Distinto
cavalheiro, tua abordagem à minha pessoa quando eu caminhava pela calçada do
outro lado da rua daquela casa com gente saindo pelo ladrão e vossa portentosa
pessoa se encontrava no centro dela, rei diante daqueles vassalos inertes à sua
magnificência, foi deveras pomposa.
“E
aí, está a distribuir sabedoria popular por essa rua?”, seu vozeirão delicado
se dirigida à minha pessoa demonstrando alegria inconteste por nosso esbarrão
tão inesperado, isso sem menção ao teu punho fechado relando a ponta do meu
nariz e o esmagar do coitado do meu calo de estimação – gesto que deveras me
impressionou pela sutileza do pisão – que quedei e calei-me.
Não
permaneça irritado só porque eu disse abruptamente num tom além do necessário
para ocasião tão solene, “olha só, criou
coragem agora, mesmo vinte minutos atrás demonstrar interesse leitoral às
escondidas em minha sabedoria.”, pois tais palavras saíram instintivas,
instinto que poucas vezes controlei.
Admiro
muito vossa pessoa.
Se
não deixei perceber tal admiração, perdão. Confesso que me peguei no enlevo de
sua benevolência e sua concentração extraordinária quando se achava ao lado do
padre na celebração dominical vespertina. Mais que concentração, compenetração.
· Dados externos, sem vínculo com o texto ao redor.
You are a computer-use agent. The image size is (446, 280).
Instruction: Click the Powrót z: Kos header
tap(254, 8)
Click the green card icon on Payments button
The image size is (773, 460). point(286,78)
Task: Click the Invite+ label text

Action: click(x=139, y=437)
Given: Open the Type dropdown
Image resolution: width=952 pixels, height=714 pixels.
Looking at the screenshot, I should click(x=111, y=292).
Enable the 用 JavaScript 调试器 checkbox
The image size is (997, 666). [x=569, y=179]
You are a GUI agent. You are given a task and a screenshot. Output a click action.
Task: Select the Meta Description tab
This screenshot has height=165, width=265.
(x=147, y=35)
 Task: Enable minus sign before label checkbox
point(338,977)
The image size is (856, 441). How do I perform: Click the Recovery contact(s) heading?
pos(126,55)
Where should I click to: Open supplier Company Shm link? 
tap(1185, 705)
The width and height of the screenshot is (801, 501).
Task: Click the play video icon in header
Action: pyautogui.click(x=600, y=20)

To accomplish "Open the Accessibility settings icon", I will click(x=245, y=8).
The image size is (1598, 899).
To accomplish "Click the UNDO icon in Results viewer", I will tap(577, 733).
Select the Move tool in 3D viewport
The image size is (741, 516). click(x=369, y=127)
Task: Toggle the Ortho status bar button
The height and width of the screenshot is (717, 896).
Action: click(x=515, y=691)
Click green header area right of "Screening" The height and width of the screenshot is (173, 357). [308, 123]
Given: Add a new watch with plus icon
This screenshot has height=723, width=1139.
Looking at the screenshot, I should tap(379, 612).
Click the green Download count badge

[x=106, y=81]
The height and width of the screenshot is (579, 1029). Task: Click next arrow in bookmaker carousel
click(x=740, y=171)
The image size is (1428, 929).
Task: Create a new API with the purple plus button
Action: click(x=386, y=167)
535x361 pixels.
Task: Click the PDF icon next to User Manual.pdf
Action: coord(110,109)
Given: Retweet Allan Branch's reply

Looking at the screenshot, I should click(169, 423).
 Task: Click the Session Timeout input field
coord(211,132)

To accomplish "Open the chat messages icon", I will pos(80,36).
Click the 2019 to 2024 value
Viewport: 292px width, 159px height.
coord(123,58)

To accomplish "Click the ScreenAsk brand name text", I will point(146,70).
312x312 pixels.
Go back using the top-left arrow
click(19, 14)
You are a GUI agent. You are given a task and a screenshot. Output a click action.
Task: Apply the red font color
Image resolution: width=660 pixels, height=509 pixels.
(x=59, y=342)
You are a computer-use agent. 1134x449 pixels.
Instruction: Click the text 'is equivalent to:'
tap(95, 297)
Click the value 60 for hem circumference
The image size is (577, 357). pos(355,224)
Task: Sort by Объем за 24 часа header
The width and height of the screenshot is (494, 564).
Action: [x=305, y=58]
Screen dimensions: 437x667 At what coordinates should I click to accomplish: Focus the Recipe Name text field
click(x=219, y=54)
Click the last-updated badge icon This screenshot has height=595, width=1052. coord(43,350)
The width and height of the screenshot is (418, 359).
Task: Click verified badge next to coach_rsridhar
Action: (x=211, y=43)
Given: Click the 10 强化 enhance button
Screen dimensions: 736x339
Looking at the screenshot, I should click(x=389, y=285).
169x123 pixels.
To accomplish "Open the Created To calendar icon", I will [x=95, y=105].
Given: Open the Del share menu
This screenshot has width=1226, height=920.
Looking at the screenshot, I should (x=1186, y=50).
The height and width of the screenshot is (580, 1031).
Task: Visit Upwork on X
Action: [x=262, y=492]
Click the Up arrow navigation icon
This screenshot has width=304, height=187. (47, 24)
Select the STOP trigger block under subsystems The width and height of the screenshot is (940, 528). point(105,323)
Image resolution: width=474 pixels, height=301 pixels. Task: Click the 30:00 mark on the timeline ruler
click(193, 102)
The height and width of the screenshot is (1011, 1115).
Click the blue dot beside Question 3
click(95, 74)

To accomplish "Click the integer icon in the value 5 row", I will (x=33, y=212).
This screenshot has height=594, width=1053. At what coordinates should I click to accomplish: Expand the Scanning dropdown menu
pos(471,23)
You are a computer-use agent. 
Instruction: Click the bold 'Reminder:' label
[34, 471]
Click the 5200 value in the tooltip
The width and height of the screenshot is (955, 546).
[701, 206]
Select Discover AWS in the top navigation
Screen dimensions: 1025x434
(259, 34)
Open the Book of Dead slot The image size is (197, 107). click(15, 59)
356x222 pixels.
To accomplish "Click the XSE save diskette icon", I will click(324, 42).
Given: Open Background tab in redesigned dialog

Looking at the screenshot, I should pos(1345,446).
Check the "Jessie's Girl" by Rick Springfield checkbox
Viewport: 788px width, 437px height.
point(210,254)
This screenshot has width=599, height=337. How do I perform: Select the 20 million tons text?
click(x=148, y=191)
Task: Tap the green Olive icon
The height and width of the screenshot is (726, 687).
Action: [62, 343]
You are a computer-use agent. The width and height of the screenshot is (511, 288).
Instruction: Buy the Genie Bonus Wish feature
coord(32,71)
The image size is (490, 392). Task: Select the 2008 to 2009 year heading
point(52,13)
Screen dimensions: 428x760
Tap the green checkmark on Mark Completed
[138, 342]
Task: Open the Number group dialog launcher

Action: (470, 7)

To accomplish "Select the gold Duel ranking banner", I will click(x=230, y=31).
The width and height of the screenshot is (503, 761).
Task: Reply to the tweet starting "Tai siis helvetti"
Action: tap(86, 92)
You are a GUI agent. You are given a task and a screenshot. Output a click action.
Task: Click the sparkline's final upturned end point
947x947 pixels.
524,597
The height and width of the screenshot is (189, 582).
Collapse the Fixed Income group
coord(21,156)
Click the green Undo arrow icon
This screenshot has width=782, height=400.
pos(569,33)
Mas que compenetração, devoção. Aquela vestimenta preta em contraste com teu
rosto avermelhado ressaltava ainda mais tuas humildade e fé.
E
olha que minha presença ali se dava após uma década de ausência.
Essa
mesma admiração se fez presente horas depois daquele mesmo dia de sol, quando
eu caminhava pela avenida principal de nossa pequena e bucólica cidade
interiorana e aquele carro caríssimo ultrapassa o sinal vermelho e no volante vossa
pessoa saboreando uma bebida refrescante, pois está na viva em minha memória a
inscrição “cerveja” que li na lata vermelha, mesmo de relance pela velocidade
do possante.
E
alguém tão religioso não estaria se embebendo de outra bebida que não fosse
vinho, não é, distinto cavalheiro?
Sujeito
mais errado que este que vos fala tenho comigo e tenha contigo que não há. Tudo
bem. Rendo-me à pecha.
Creio
que quando estiver eu em frente ao nosso Pai, a conversa se dará entre mim e
Ele, como acontecerá a tua, certamente confessarei todos meus pecados – nem que
leve um tempão, até porque Ele é Eterno e estarei pertinho, pertinho dele,
olhos nos olhos. Porém, desconfio que não demore tanto assim, pois levarei
comigo meu “anote e busque”, onde precavidamente terei arquivado meus pecados pela
ordem dos dez mandamentos e abrirei com satisfação a tela para que Ele faça a
leitura, mesmo eu desconfiando que Ele saiba tim-tim por tim-tim do que escrevi
ali. Sabedoria, distinto cavalheiro, sabedoria.
Tendo
como atestado tua conduta por demais de ilibada teu tempo não atingirá um giro
completo dos ponteiros do relógio. Nada mais justo, nada mais justo. E nem
precisará do “anote e busque”. Afinal, dois ou três pecadilhos não merecem
tanta parafernália, não é?
Pra
cada pecador como eu alguém propenso à santidade como vossa pessoa, é o
combinado entre o destino e a imensidão.
Afinal,
de que assunto tratávamos mesmo?
Ah,
é. Do nosso encontro na rua.
Esquenta
não, se nem o capitão se preocupou com isso, este miserável muito menos, até
porque meu calo está acostumado a ser esmagado.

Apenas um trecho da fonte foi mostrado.